Y no es de extrañar que entre los refinados gustos de D. Mariano José tuviese lugar preeminente este asado concebido en las cocinas inglesas, pues pocas preparaciones hacen tanto honor a las excelencias de la carne de vacuno.
Recetas de rosbif (la Real Academia recoge en su diccionario la forma castellanizada del término inglés) hay muchas aunque todas coinciden en su esencia: un asado de una pieza de vacuno bien tostado por fuera y rosado en su interior. Hay versiones que tienden a cocinarlo más y otras que rozan la crudeza, yo me inclino por estas últimas, aunque nunca dejándolo sangrante. Hay recetas que incluyen algunas hierbas o especias y otras que optan por mantener la pureza de la carne. En todos los casos, si la elaboración ha sido cuidada y la pieza la adecuada, encontraremos un bocado tierno, sabroso y respetuoso con las cualidades de la carne.

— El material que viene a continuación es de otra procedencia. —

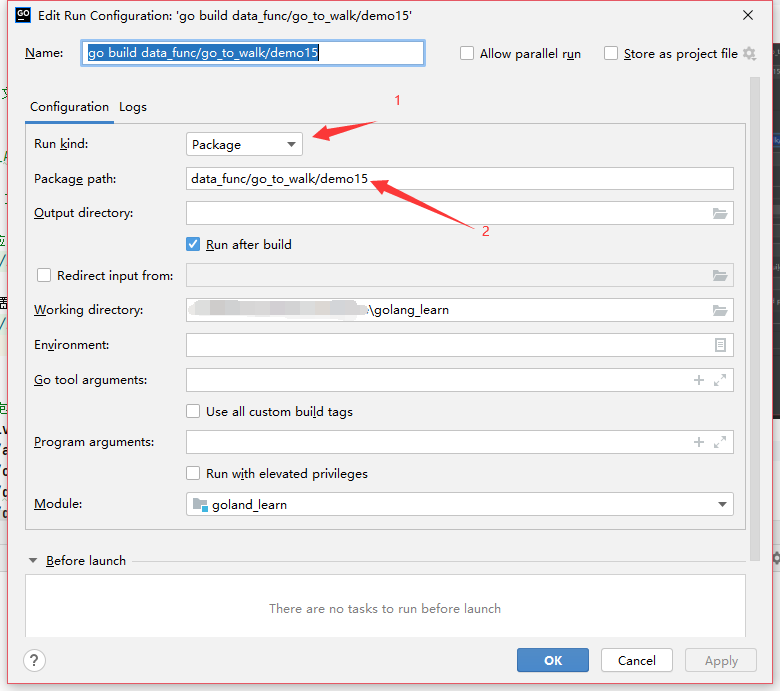
Task: Collapse the Before launch section
Action: point(33,561)
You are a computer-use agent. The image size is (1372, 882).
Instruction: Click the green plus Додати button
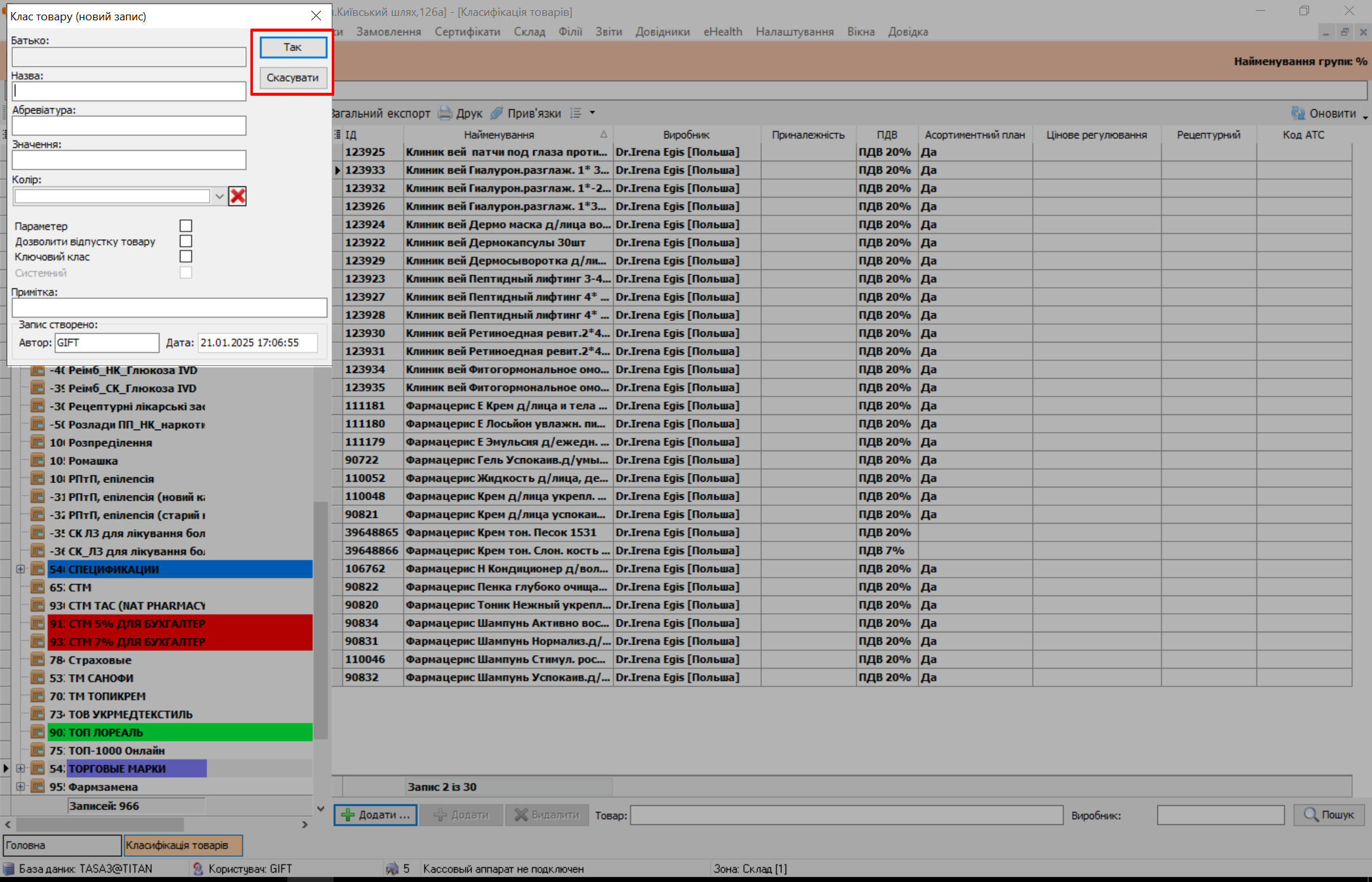click(376, 815)
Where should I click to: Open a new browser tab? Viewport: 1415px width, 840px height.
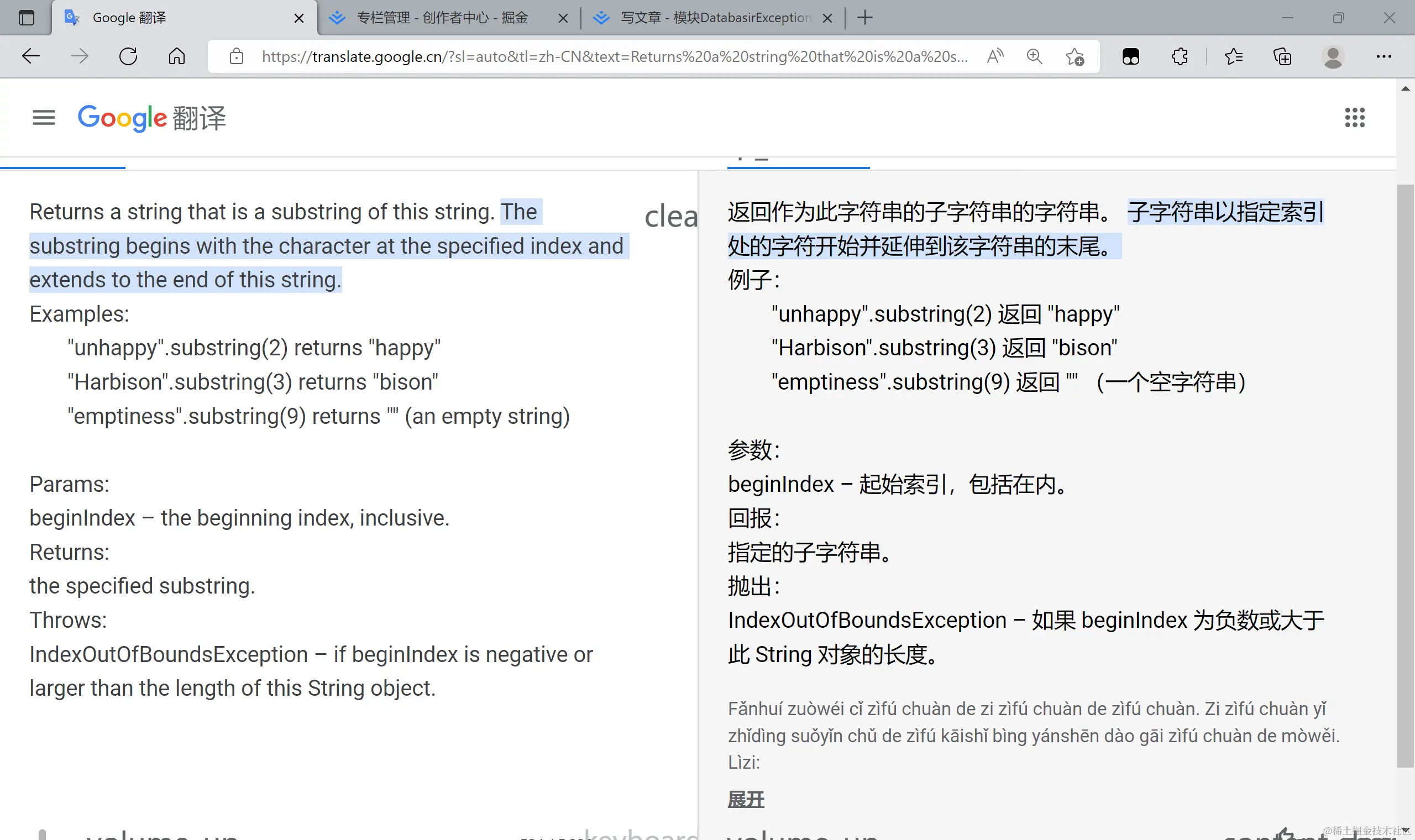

Y es un rosbif el culpable de esos aromas que impregnan el pasillo y que iniciaban este artículo. Se trata de una de esas veces en que, con la debida reverencia, pongo manos a la obra con un clásico.

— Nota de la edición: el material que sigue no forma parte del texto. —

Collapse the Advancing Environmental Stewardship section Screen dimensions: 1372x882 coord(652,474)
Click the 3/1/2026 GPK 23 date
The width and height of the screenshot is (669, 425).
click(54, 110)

La elección de la pieza de carne es el primer paso hacia el éxito del lance. Una vez más ha sido Carnicerías
Hay que decidir si dejar que la carne hable en solitario o que algún aliño en la justa medida acompañe sin restar protagonismo a quien debe tenerlo: opto por una mezcla de aceite de oliva virgen, un poco de mostaza, romero y tomillo. Una vez salada con mesura la pieza de carne y comprimida en una malla, la untamos con la mezcla.
Tras un breve reposo de media hora, en una plancha bien caliente creamos esa costra que será cárcel dorada de los jugos y aromas del retinto y que es quizá la clave de la preparación. Pues, tras el bullicioso crepitar de su paso por la plancha, es la cálida y sosegada reclusión de las esencias de la carne lo que obrará el rosado prodigio.

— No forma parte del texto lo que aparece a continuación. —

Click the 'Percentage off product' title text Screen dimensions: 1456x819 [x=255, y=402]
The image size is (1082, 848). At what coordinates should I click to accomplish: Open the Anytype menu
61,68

El horno precalentado y una cocción de unos veinte a treinta minutos por kilogramo de carne hacen el resto. Prefiero los veinte minutos y un poco de reposo en el horno ya apagado. Siempre me inclino por la versión más rosa, más cruda del rosbif, pero es cuestión de gustos.
El cuchillo hiende la pieza y abre un libro sonrosado donde se leen páginas de campo y dehesa. Las hierbas y tostados del exterior son suave prólogo de la ternura y los aromas del retinto. En la copa, un Nadir tinto que durmió cuatro meses en la quietud del roble mezcla sus violáceas frutas con las carnes en una perfecta y equilibrada armonía. Retinto y vino de la Tierra de Barros productos de la tierra de Extremadura para recrear un gran clásico británico.